On Tue, 20 Dec 2022, Deepak R Varma wrote:
On Tue, Dec 20, 2022 at 08:39:09AM +0100, Julia Lawall wrote:
On Tue, 20 Dec 2022, Deepak R Varma wrote:
On Tue, Dec 20, 2022 at 07:08:24AM +0100, Julia Lawall wrote:
On Tue, 20 Dec 2022, Deepak R Varma wrote:
Hello Gustavo and Julia,
I was working on building a patch proposal using the kvmalloc.cocci file for a
driver. The recommendation from the semantic patch is to use kvzalloc instead of
a fallback memory allocation model. Please see my patch submitted here [1].
I also found another patch submitted by Gustavo [2] which suggests using
kvcalloc instead of kvzalloc. Unfortunately, I was not able to understand the
reasons/advantages using kvcalloc over kvzalloc.
The calloc variants are for zeroed arrays. zalloc variants just zero.
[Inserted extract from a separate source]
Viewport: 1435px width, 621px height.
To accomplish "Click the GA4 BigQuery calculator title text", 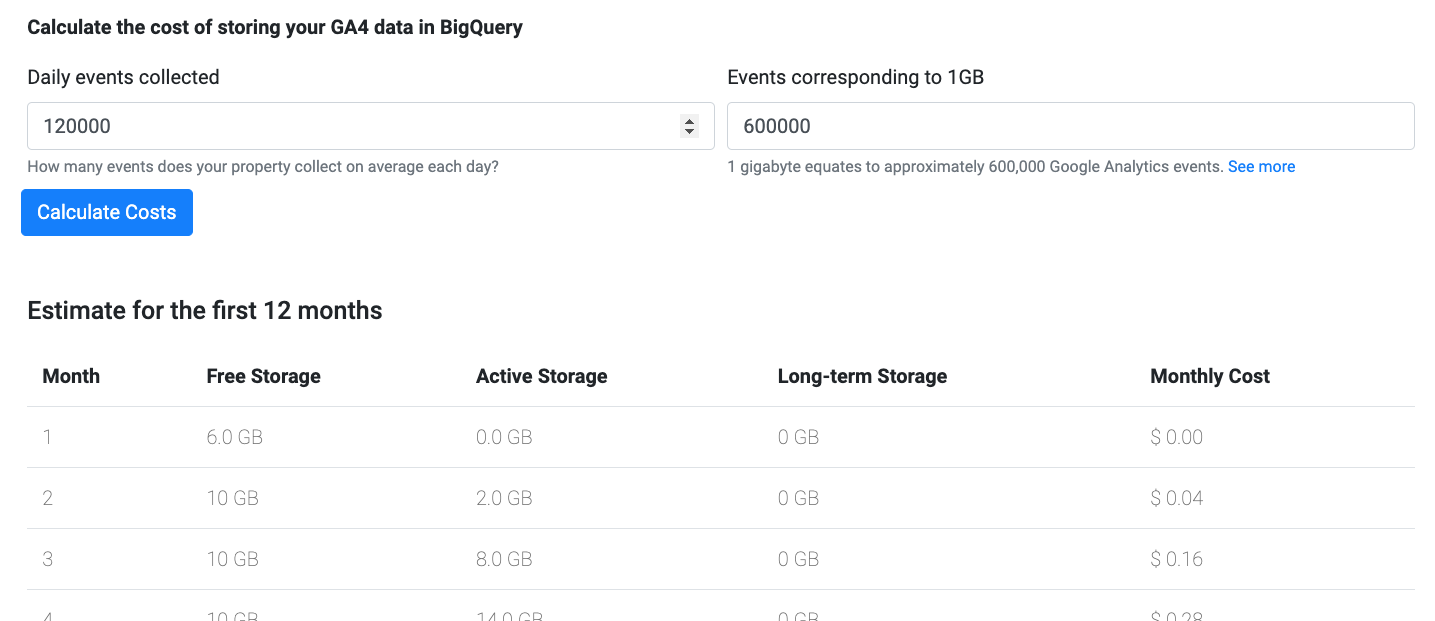I will 274,27.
Thank you Julia and sorry to have missed the references in my email:
In Gustavo's case, the array has a certain number of elements of a certain
size. I don't know if you have both pieces of information in your case.
calloc functions take them in separately, and do the multiplication in a
way that checks for overflows.
That is correct and I do have both the pieces, the size and number. This
actually further optimizes the code. We can eliminate the array_size variable
with the kvcalloc implementation. It is not used beyond the memory allocation.
Please this code snip:
853 int count = size >> PAGE_SHIFT;
1 int array_size = count * sizeof(struct page *);
2 int i = 0;
3 int order_idx = 0;
4
5 pages = kvzalloc(array_size, GFP_KERNEL);
6 if (!pages)
7 return NULL;
Thank you for your advise. I will wait to see Gustavo has any further guidance.
I will send in a revision to my patch accordingly.
Great. A calloc function definitely looks like a good choice here.